• _WHAT IS BEING ASKED_:
Reproduce each of the records below verbatim, preserving every line as given.

• _SUPPLIED INFORMATION_:
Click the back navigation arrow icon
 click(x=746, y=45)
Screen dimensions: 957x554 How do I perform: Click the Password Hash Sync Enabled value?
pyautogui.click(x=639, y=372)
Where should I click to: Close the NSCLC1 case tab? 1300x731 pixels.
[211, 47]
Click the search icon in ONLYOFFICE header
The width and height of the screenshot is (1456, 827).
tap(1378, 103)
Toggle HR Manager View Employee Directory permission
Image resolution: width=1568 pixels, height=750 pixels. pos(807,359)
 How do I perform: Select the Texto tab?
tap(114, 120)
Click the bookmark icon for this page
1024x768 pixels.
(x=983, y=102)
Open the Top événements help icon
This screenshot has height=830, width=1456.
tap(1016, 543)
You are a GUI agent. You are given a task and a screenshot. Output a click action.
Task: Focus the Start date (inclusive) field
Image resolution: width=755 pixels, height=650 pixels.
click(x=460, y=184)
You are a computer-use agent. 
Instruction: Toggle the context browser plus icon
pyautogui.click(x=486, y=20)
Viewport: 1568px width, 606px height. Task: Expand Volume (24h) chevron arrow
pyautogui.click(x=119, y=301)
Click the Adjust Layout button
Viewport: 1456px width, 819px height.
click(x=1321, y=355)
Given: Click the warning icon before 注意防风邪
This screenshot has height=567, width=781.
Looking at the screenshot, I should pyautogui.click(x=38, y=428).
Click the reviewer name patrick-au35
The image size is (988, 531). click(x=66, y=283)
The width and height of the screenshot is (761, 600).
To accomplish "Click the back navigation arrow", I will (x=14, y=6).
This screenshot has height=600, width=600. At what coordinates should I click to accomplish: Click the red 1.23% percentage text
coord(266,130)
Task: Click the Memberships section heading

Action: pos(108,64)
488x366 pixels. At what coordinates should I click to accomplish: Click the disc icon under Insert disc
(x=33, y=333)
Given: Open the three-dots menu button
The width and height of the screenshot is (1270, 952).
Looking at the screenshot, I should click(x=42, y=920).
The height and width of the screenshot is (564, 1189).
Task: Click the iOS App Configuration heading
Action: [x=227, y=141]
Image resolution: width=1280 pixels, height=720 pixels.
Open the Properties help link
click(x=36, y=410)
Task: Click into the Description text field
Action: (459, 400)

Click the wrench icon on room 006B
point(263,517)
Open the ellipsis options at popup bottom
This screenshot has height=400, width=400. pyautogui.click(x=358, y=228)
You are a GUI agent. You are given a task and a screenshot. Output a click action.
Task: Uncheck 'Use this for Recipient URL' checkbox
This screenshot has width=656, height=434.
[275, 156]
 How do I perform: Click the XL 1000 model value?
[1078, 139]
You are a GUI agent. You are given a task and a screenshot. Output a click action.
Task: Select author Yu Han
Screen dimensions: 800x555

• _OUTPUT BELOW_:
Click the back navigation arrow icon
 click(x=746, y=45)
Screen dimensions: 957x554 How do I perform: Click the Password Hash Sync Enabled value?
pyautogui.click(x=639, y=372)
Where should I click to: Close the NSCLC1 case tab? 1300x731 pixels.
[211, 47]
Click the search icon in ONLYOFFICE header
The width and height of the screenshot is (1456, 827).
tap(1378, 103)
Toggle HR Manager View Employee Directory permission
Image resolution: width=1568 pixels, height=750 pixels. pos(807,359)
 How do I perform: Select the Texto tab?
tap(114, 120)
Click the bookmark icon for this page
1024x768 pixels.
(x=983, y=102)
Open the Top événements help icon
This screenshot has height=830, width=1456.
tap(1016, 543)
You are a GUI agent. You are given a task and a screenshot. Output a click action.
Task: Focus the Start date (inclusive) field
Image resolution: width=755 pixels, height=650 pixels.
click(x=460, y=184)
You are a computer-use agent. 
Instruction: Toggle the context browser plus icon
pyautogui.click(x=486, y=20)
Viewport: 1568px width, 606px height. Task: Expand Volume (24h) chevron arrow
pyautogui.click(x=119, y=301)
Click the Adjust Layout button
Viewport: 1456px width, 819px height.
click(x=1321, y=355)
Given: Click the warning icon before 注意防风邪
This screenshot has height=567, width=781.
Looking at the screenshot, I should pyautogui.click(x=38, y=428).
Click the reviewer name patrick-au35
The image size is (988, 531). click(x=66, y=283)
The width and height of the screenshot is (761, 600).
To accomplish "Click the back navigation arrow", I will (x=14, y=6).
This screenshot has height=600, width=600. At what coordinates should I click to accomplish: Click the red 1.23% percentage text
coord(266,130)
Task: Click the Memberships section heading

Action: pos(108,64)
488x366 pixels. At what coordinates should I click to accomplish: Click the disc icon under Insert disc
(x=33, y=333)
Given: Open the three-dots menu button
The width and height of the screenshot is (1270, 952).
Looking at the screenshot, I should click(x=42, y=920).
The height and width of the screenshot is (564, 1189).
Task: Click the iOS App Configuration heading
Action: [x=227, y=141]
Image resolution: width=1280 pixels, height=720 pixels.
Open the Properties help link
click(x=36, y=410)
Task: Click into the Description text field
Action: (459, 400)

Click the wrench icon on room 006B
point(263,517)
Open the ellipsis options at popup bottom
This screenshot has height=400, width=400. pyautogui.click(x=358, y=228)
You are a GUI agent. You are given a task and a screenshot. Output a click action.
Task: Uncheck 'Use this for Recipient URL' checkbox
This screenshot has width=656, height=434.
[275, 156]
 How do I perform: Click the XL 1000 model value?
[1078, 139]
You are a GUI agent. You are given a task and a screenshot. Output a click action.
Task: Select author Yu Han
Screen dimensions: 800x555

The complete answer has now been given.